Just saw the BBC News at Ten headlines on the telly- there have been four previous enquiries into the Iraq war. That's right- its an annual event now! Fantastic use of taxpayer money, indubitably!

Monday, November 23, 2009

Do you really want this BBC?



Imagine, if you will, a world where...

The BBC was actually a news organisation.

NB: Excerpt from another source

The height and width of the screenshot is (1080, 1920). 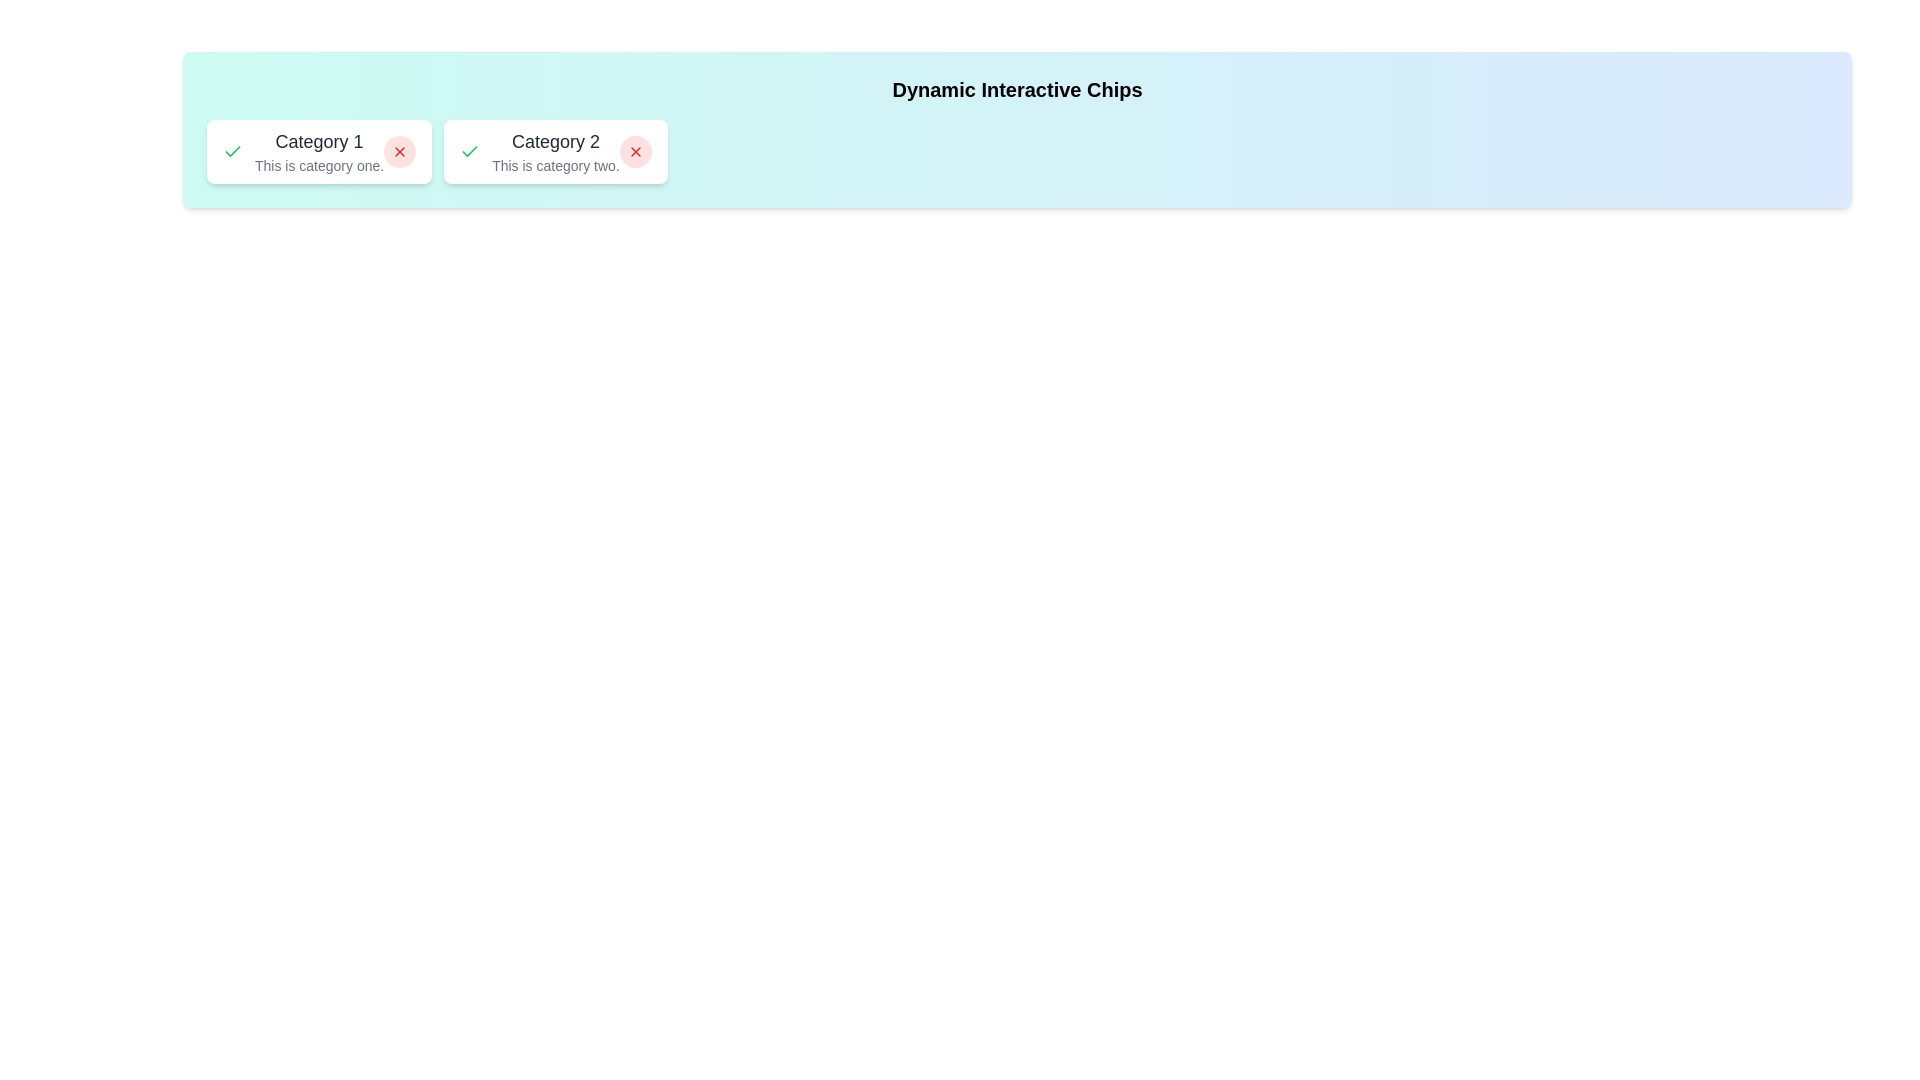 What do you see at coordinates (556, 150) in the screenshot?
I see `the label and description of a chip identified by Category 2` at bounding box center [556, 150].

Imagine if you will, a 61Mb trove of hacked emails pilfered from the White House email system containing thousands of emails between March 2002 and March 2003. In the emails Tony Blair and George W Bush, along with numerous of their advisors and generals, discuss a dossier of exaggerated, manipulated and/or faked intelligence about non-existent Weapons of Mass Destruction; which they were preparing to provide a figleaf of cover for their savage joint enterprise of invading poor little Iraq.

Imagine that someone with inside access got this 61Mb of email and documentary data, and posted it on their own website. They made the material freely available to news organisations or whoever was interested.

Now imagine how long it would take for the contents of those emails to get on the BBC website.

It has been exactly six days since the 61Mb of emails from the East Anglia University Global Warming Hysteria Propagation Unit and so far the response of the BBC has been... (see above).

What day did the BBC stop being a news organisation, and become a Political Correctness-enforcing, Muslim-terror news suppressing, Global Warming advocating, Left-wing-cause promoting £3.2 billion drain on the national pocket-book?